§ **TASK DETAILS**
Reproduce every one of the following items word for word, with no changes.
+ + + +
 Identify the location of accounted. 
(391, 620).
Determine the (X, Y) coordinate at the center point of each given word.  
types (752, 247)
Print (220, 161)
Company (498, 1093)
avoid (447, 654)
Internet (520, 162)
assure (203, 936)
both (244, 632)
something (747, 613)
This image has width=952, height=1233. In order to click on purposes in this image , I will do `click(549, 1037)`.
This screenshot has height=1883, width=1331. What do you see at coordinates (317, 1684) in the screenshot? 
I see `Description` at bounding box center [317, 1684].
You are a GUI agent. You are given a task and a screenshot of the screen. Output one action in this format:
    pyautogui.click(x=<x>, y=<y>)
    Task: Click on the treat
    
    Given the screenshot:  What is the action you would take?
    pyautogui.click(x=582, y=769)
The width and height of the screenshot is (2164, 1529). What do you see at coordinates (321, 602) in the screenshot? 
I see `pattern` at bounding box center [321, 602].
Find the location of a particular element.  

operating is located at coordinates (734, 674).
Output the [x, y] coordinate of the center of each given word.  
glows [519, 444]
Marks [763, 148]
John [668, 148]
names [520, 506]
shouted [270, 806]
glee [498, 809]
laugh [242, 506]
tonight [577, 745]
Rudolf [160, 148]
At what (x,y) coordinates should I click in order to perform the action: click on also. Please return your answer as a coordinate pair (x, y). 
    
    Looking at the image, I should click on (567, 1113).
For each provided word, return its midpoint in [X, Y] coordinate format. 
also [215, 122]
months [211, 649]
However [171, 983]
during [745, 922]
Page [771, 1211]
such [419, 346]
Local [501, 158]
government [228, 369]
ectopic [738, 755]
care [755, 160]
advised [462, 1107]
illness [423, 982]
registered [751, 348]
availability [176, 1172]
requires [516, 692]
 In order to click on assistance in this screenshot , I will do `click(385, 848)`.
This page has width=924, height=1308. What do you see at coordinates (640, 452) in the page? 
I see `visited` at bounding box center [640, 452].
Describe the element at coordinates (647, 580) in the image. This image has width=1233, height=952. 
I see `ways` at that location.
+ + + +
§ **RESULT OF THE EXERCISE**
 Identify the location of accounted. 
(391, 620).
Determine the (X, Y) coordinate at the center point of each given word.  
types (752, 247)
Print (220, 161)
Company (498, 1093)
avoid (447, 654)
Internet (520, 162)
assure (203, 936)
both (244, 632)
something (747, 613)
This image has width=952, height=1233. In order to click on purposes in this image , I will do `click(549, 1037)`.
This screenshot has height=1883, width=1331. What do you see at coordinates (317, 1684) in the screenshot? 
I see `Description` at bounding box center [317, 1684].
You are a GUI agent. You are given a task and a screenshot of the screen. Output one action in this format:
    pyautogui.click(x=<x>, y=<y>)
    Task: Click on the treat
    
    Given the screenshot:  What is the action you would take?
    pyautogui.click(x=582, y=769)
The width and height of the screenshot is (2164, 1529). What do you see at coordinates (321, 602) in the screenshot? 
I see `pattern` at bounding box center [321, 602].
Find the location of a particular element.  

operating is located at coordinates (734, 674).
Output the [x, y] coordinate of the center of each given word.  
glows [519, 444]
Marks [763, 148]
John [668, 148]
names [520, 506]
shouted [270, 806]
glee [498, 809]
laugh [242, 506]
tonight [577, 745]
Rudolf [160, 148]
At what (x,y) coordinates should I click in order to perform the action: click on also. Please return your answer as a coordinate pair (x, y). 
    
    Looking at the image, I should click on (567, 1113).
For each provided word, return its midpoint in [X, Y] coordinate format. 
also [215, 122]
months [211, 649]
However [171, 983]
during [745, 922]
Page [771, 1211]
such [419, 346]
Local [501, 158]
government [228, 369]
ectopic [738, 755]
care [755, 160]
advised [462, 1107]
illness [423, 982]
registered [751, 348]
availability [176, 1172]
requires [516, 692]
 In order to click on assistance in this screenshot , I will do `click(385, 848)`.
This page has width=924, height=1308. What do you see at coordinates (640, 452) in the page? 
I see `visited` at bounding box center [640, 452].
Describe the element at coordinates (647, 580) in the image. This image has width=1233, height=952. 
I see `ways` at that location.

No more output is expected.